The trust theme in my last blog got me thinking about the pedestal Artificial Intelligence (AI) is being placed on.
When Alan Turing proposed his famous Imitation Game in 1950, he asked a deceptively simple question, paraphrased as – “If a machine’s responses are indistinguishable from a human’s, should we call it intelligent?”
For decades, what became known as ‘The Turing Test’ has shaped our imagination of AI. The twist is today we have built machines that often pass it and yet, many of us remain instinctively unconvinced, particularly on the understanding of ‘Intelligence’.
I am not suggesting that Turing got it wrong, he was very much of his time, never claiming intelligence was just conversation. What he gave us was something rare in the abstract philosophy of mind, he gave us an operational benchmark. By focusing on observable behaviour, Turing sidestepped endless debates about consciousness and gave engineers a practical test. It was pragmatic, brilliant and exactly what was needed. This is the genius in Turing’s question.
Over time though The Turing Test has become less a starting point and more a destination and that’s the problem.
Today passing the Turin Test is not enough. Large language models (LLMs) like GPT-5 can write essays, debug code and debate philosophy in ways that feel uncannily human. In blind trials, people often cannot tell if they are speaking to a person or a machine.
Yet we hesitate to celebrate true AI because intuitively we recognise that imitation is NOT the same as trust. Today’s generation of AI remains:
- Surface vs. Substance – AI predicts words, not meanings. It can sound right and still be dangerously wrong.
- No Intentionality – Passing the test doesn’t prove understanding, echoing John Searle’s famous Chinese Room argument.
- Unreliable – High-stakes settings like healthcare, finance, or security operations demand far more than fluency.
Passing the Turing Test could be considered as passing a costume contest, convincing but not proof of character.
The stakes today are far higher than the imitation games approach can provide trust or confidence.

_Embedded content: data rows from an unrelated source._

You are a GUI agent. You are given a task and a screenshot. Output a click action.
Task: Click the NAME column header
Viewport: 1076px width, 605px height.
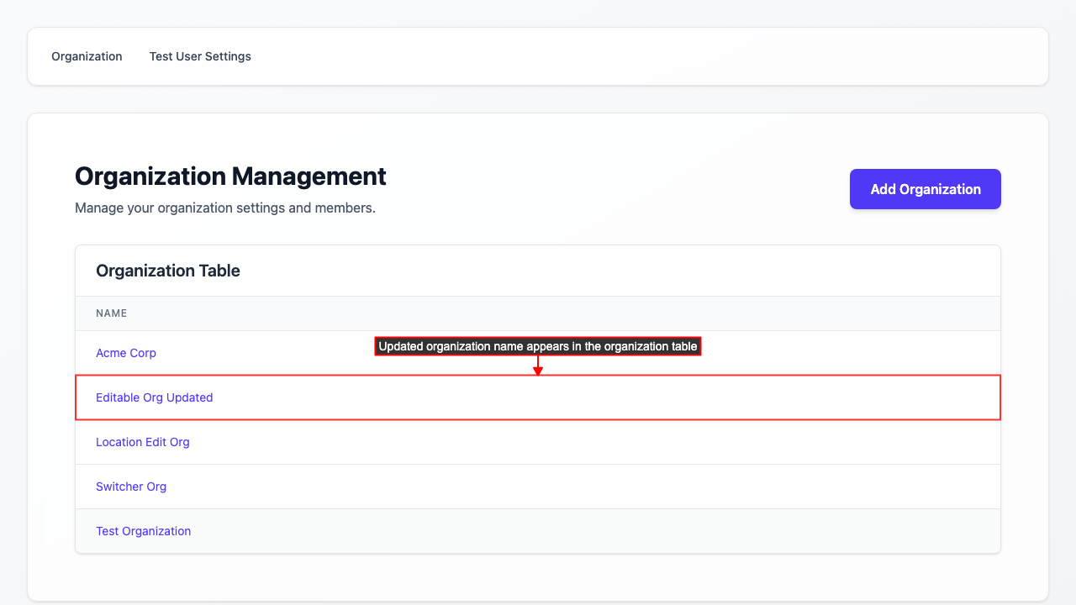112,313
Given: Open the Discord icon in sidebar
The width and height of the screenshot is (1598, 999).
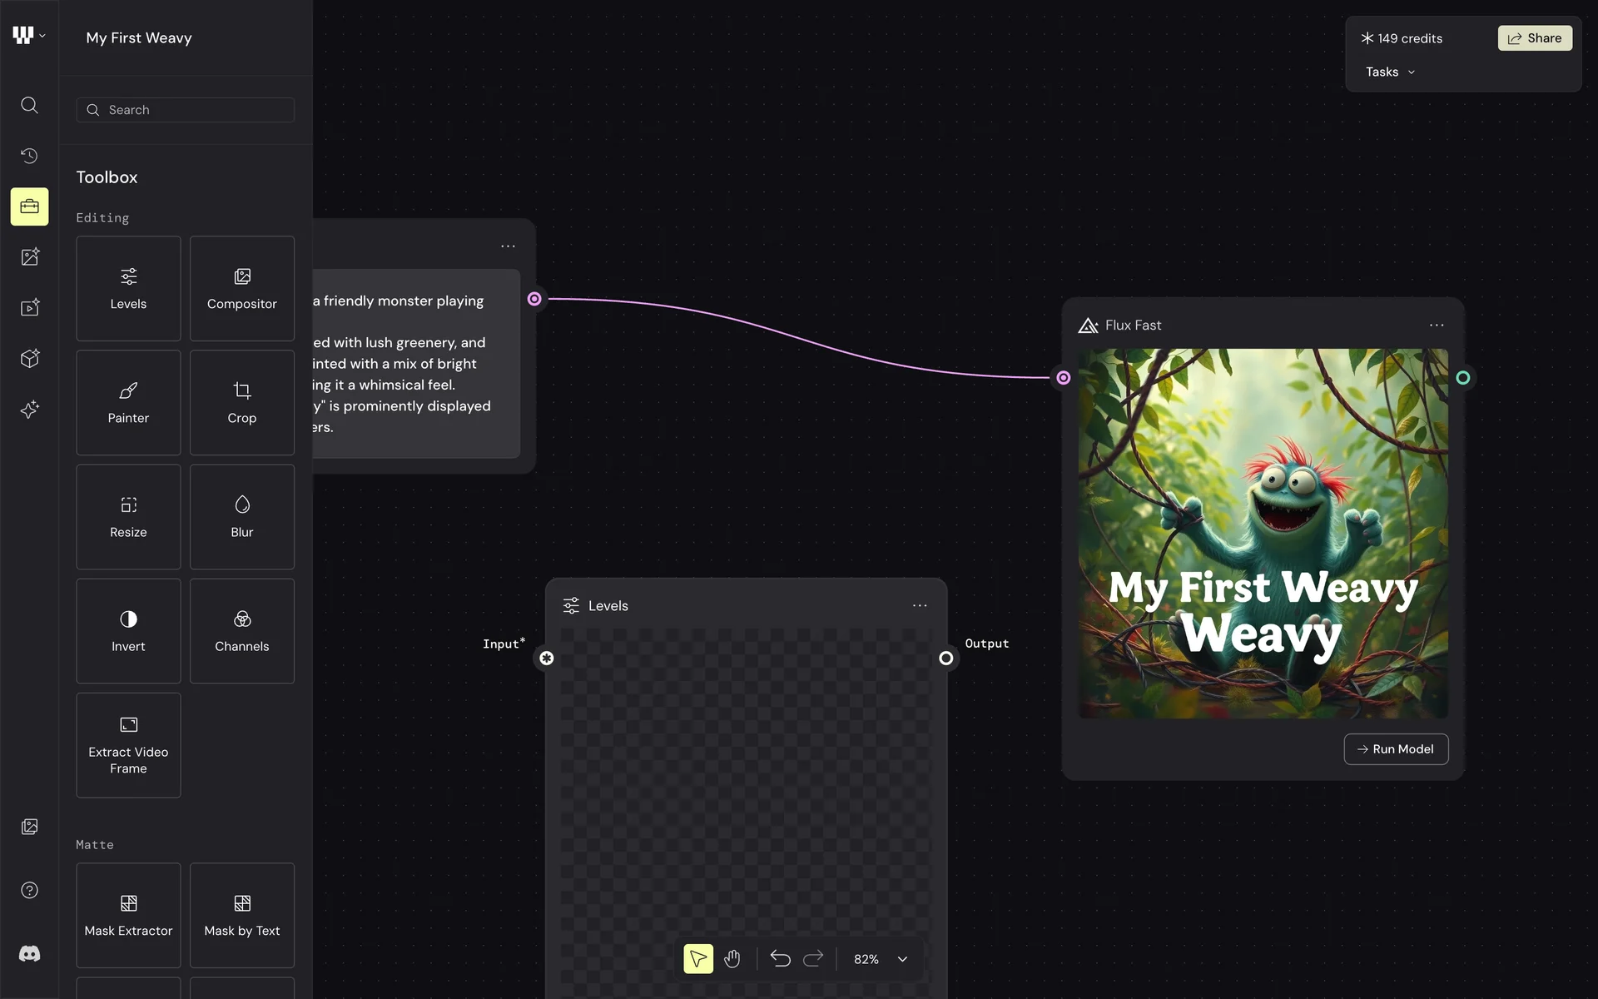Looking at the screenshot, I should [29, 954].
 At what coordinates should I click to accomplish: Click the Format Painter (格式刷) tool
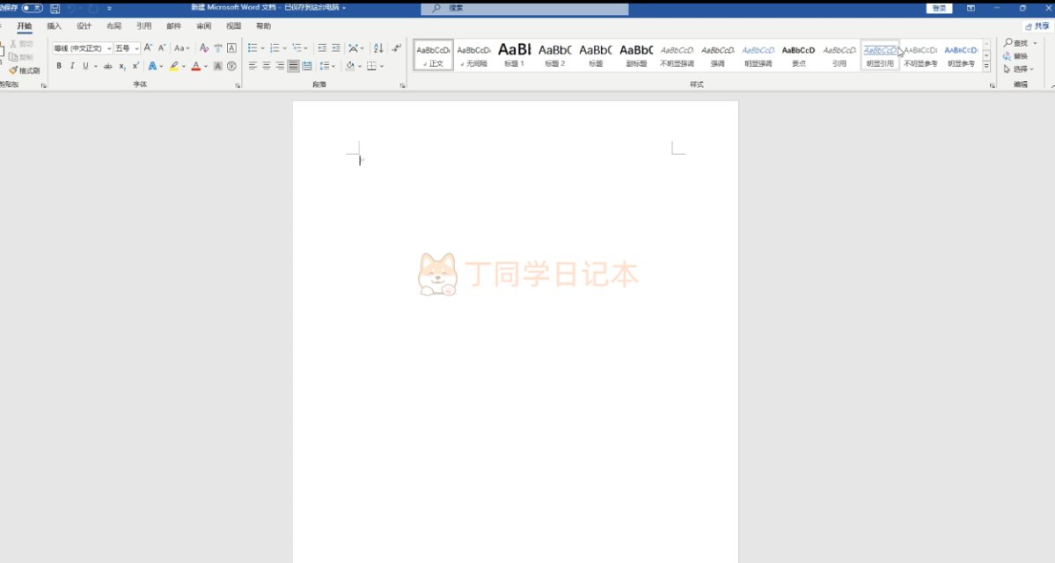pos(25,70)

AI is being used to diagnose patients, draft contracts, analyse cyber threats and make investment recommendations amongst many personal use cases.
I postulate that it is not enough for AI to merely sound human, it needs to be:
- Safe – Resistant to jailbreaks, harmful content and misinformation.
- Reliable – Performing consistently under stress and over time.
- Transparent – So decisions can be audited, traced and explained.
- Governed – Aligned with regulations.
The real test is therefore not imitation, but trust. Which is why it is time to consider evolving off the Turing Test in favour of a new benchmark that represents a test of responsible, useful, secure and transparent reasoning.
Where Turing asked, “Can it fool us?” we now need to be asking, “Can we trust it?”?
I propose a new TRUST-R (R for resilience / reliability / robust) benchmark that evaluates AI across a number of foundational pillars, anchored in global standards like the EU AI Act, NIST AI Risk Management Framework (AI RMF), ISO/IEC 42001 standard and established cybersecurity controls:
- Operational Usefulness – Does it reliably perform declared tasks?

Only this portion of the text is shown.